MATERIALS PROVIDED:
= = = = =
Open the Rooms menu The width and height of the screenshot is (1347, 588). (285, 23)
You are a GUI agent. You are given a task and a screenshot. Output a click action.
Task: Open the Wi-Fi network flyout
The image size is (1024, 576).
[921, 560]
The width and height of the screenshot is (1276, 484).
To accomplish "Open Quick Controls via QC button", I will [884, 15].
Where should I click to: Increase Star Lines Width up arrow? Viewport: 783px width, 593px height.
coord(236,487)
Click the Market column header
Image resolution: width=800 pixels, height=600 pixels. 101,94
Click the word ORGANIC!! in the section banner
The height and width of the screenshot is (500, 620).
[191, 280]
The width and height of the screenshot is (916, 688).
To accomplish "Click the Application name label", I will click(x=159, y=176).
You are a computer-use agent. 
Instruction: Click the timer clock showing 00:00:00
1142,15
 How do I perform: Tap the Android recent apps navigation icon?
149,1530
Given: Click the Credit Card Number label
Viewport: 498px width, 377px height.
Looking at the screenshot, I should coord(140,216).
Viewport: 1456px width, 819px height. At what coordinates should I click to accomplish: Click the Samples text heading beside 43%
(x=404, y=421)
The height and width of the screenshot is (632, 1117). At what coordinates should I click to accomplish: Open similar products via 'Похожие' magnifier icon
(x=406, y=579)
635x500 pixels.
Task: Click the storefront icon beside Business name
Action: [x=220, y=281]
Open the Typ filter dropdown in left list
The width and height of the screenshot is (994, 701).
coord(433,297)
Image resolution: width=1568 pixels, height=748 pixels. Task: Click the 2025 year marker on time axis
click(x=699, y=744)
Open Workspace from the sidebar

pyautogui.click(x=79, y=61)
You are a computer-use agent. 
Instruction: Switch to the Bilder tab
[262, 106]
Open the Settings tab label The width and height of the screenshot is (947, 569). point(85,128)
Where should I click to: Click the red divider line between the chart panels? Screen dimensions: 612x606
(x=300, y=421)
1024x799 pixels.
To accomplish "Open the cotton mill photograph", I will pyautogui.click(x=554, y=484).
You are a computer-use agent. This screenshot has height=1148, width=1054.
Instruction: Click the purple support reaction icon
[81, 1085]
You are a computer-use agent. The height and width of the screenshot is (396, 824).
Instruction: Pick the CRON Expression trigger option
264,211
= = = = =
YOUR GOAL: All of the material above is to be repeated exactly.

TASK RESPONSE:
Open the Rooms menu The width and height of the screenshot is (1347, 588). (285, 23)
You are a GUI agent. You are given a task and a screenshot. Output a click action.
Task: Open the Wi-Fi network flyout
The image size is (1024, 576).
[921, 560]
The width and height of the screenshot is (1276, 484).
To accomplish "Open Quick Controls via QC button", I will [884, 15].
Where should I click to: Increase Star Lines Width up arrow? Viewport: 783px width, 593px height.
coord(236,487)
Click the Market column header
Image resolution: width=800 pixels, height=600 pixels. 101,94
Click the word ORGANIC!! in the section banner
The height and width of the screenshot is (500, 620).
[191, 280]
The width and height of the screenshot is (916, 688).
To accomplish "Click the Application name label", I will click(x=159, y=176).
You are a computer-use agent. 
Instruction: Click the timer clock showing 00:00:00
1142,15
 How do I perform: Tap the Android recent apps navigation icon?
149,1530
Given: Click the Credit Card Number label
Viewport: 498px width, 377px height.
Looking at the screenshot, I should coord(140,216).
Viewport: 1456px width, 819px height. At what coordinates should I click to accomplish: Click the Samples text heading beside 43%
(x=404, y=421)
The height and width of the screenshot is (632, 1117). At what coordinates should I click to accomplish: Open similar products via 'Похожие' magnifier icon
(x=406, y=579)
635x500 pixels.
Task: Click the storefront icon beside Business name
Action: [x=220, y=281]
Open the Typ filter dropdown in left list
The width and height of the screenshot is (994, 701).
coord(433,297)
Image resolution: width=1568 pixels, height=748 pixels. Task: Click the 2025 year marker on time axis
click(x=699, y=744)
Open Workspace from the sidebar

pyautogui.click(x=79, y=61)
You are a computer-use agent. 
Instruction: Switch to the Bilder tab
[262, 106]
Open the Settings tab label The width and height of the screenshot is (947, 569). point(85,128)
Where should I click to: Click the red divider line between the chart panels? Screen dimensions: 612x606
(x=300, y=421)
1024x799 pixels.
To accomplish "Open the cotton mill photograph", I will pyautogui.click(x=554, y=484).
You are a computer-use agent. This screenshot has height=1148, width=1054.
Instruction: Click the purple support reaction icon
[81, 1085]
You are a computer-use agent. The height and width of the screenshot is (396, 824).
Instruction: Pick the CRON Expression trigger option
264,211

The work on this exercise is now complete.